Outcomes reported in human clinical trials mentioned above, referring to non-surgical treatment and clinical parameters, did not allow a direct comparison to findings of the present ex vivo study. Still, they might justify the biological rationale of the present investigation. Indeed, the failure of adjunctive amino acid buffered hypochlorite solution in non-surgical approaches may be due to limited access to bacteria laid down on infected implant surfaces. Conversely, bringing the mixed gel to direct contact with implant surfaces, such as in open-flap decontamination, would enhance the biofilm disruption assisting debridement with air-powder abrasion. The increased efficacy in removing bacterial deposits of the topical administration of amino acid buffered hypochlorite solution combined with mechanical treatment has been attributable to reducing the viability of bacterial species and altering the biofilm matrix. This antimicrobial activity, demonstrated by Jurczyk et al. [20] on bacteria associated with periodontitis, was shown effective also to the microbiota detected in the present investigation.
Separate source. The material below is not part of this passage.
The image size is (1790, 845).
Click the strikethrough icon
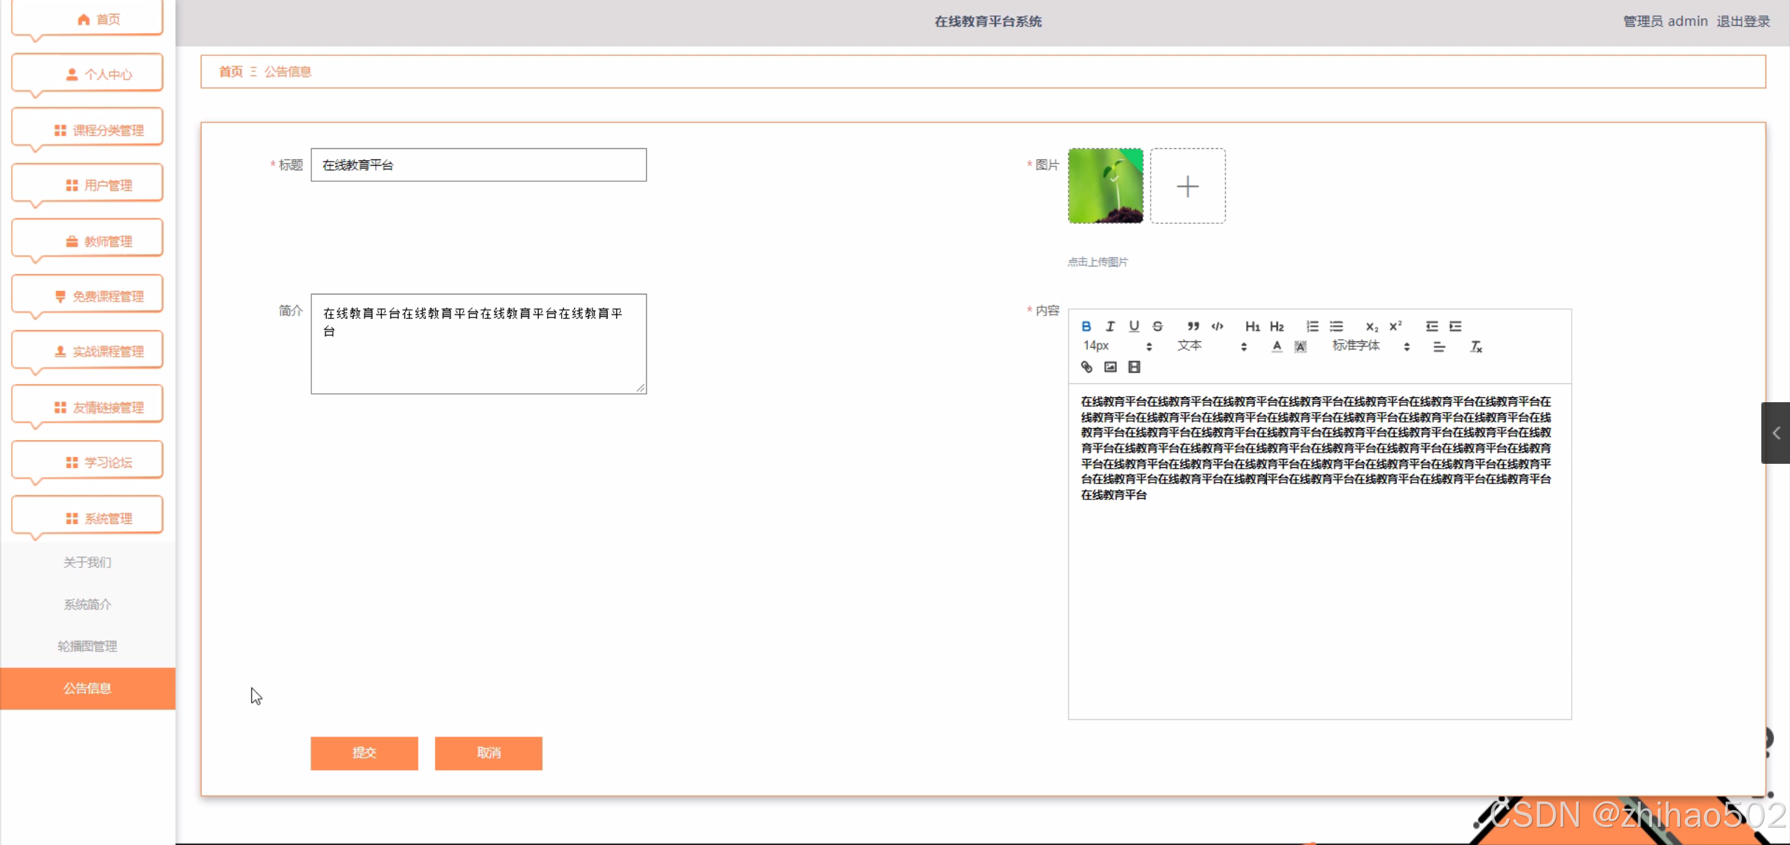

Furthermore, microbial species present on tested implants, only partially coincident with those found in an ex vivo study with a similar design [10], confirmed the complex and heterogeneous nature of the peri-implant infection often due to opportunistic pathogens [23,24,25].
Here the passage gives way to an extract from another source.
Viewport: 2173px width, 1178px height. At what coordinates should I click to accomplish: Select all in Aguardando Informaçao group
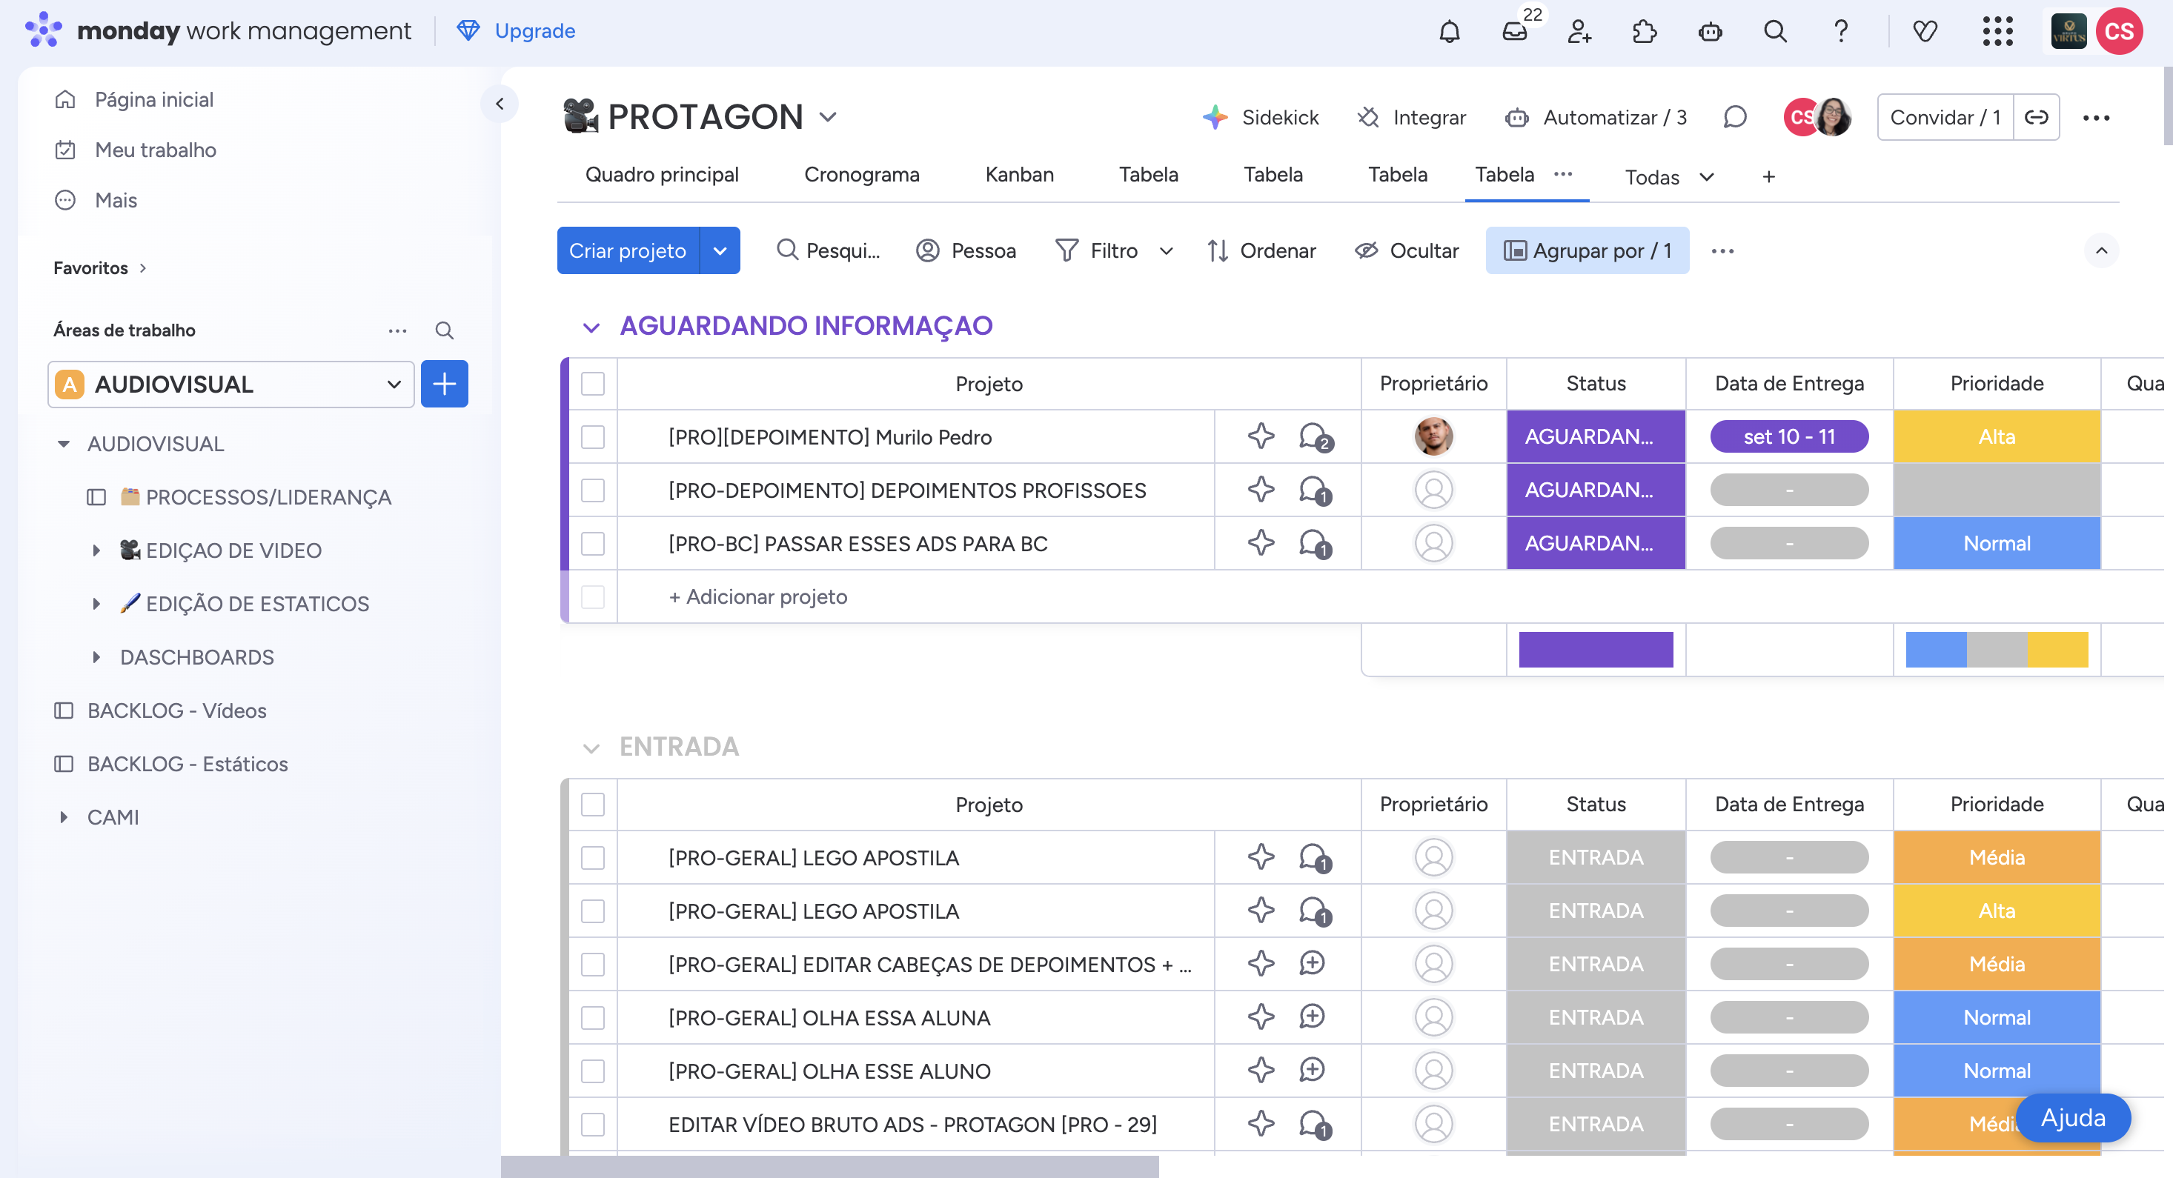(593, 384)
Our findings on the benefits of adjunctive use of amino acid buffered hypochlorite solution in open-flap surface decontamination of implants with peri-implantitis were encouraging. Still, they must be interpreted with caution, considering the limitations and strengths of the present ex vivo investigation.

The first strength point was the use of implants to be explanted as a statistical analysis unit, which allowed within-subject evaluation. This experimental design, in which every participant is subjected to every single treatment, including the control, presents some advantages, such as not requiring a large pool of participants and helping reduce errors associated with individual differences. Then, individual differences in implant design and surface, and patient-related factors, such as oral hygiene level, peri-implant microbiota, history of periodontitis, or cigarette smoking, did not bias the treatment effects. The second strength point was the application of decontamination methods in actual clinical conditions, as treatment outcomes might be influenced by anatomical limitations of the oral cavity (e.g., the tongue) or the accessibility to infected implant surfaces. The main limitation was the lacking evaluation and comparison of decontamination procedures’ effectiveness on implants with different surface topographies, which might influence biofilm formation and removal. Another limitation was the semiquantitative analysis of the peri-implantitis microbiota, which is less sensitive than culture-independent techniques.

Conclusions

In the present ex vivo randomized clinical trial, the additional application of amino acid buffered hypochlorite solution seemed to improve the efficacy of debridement with air-powder abrasion in removing bacterial biofilm from contaminated surfaces following surgical decontamination of implants with peri-implantitis. However, the positive effect in bacterial biofilm removal of the adjunctive use of amino acid buffered hypochlorite solution needs to be confirmed by additional in vitro studies and human clinical trials.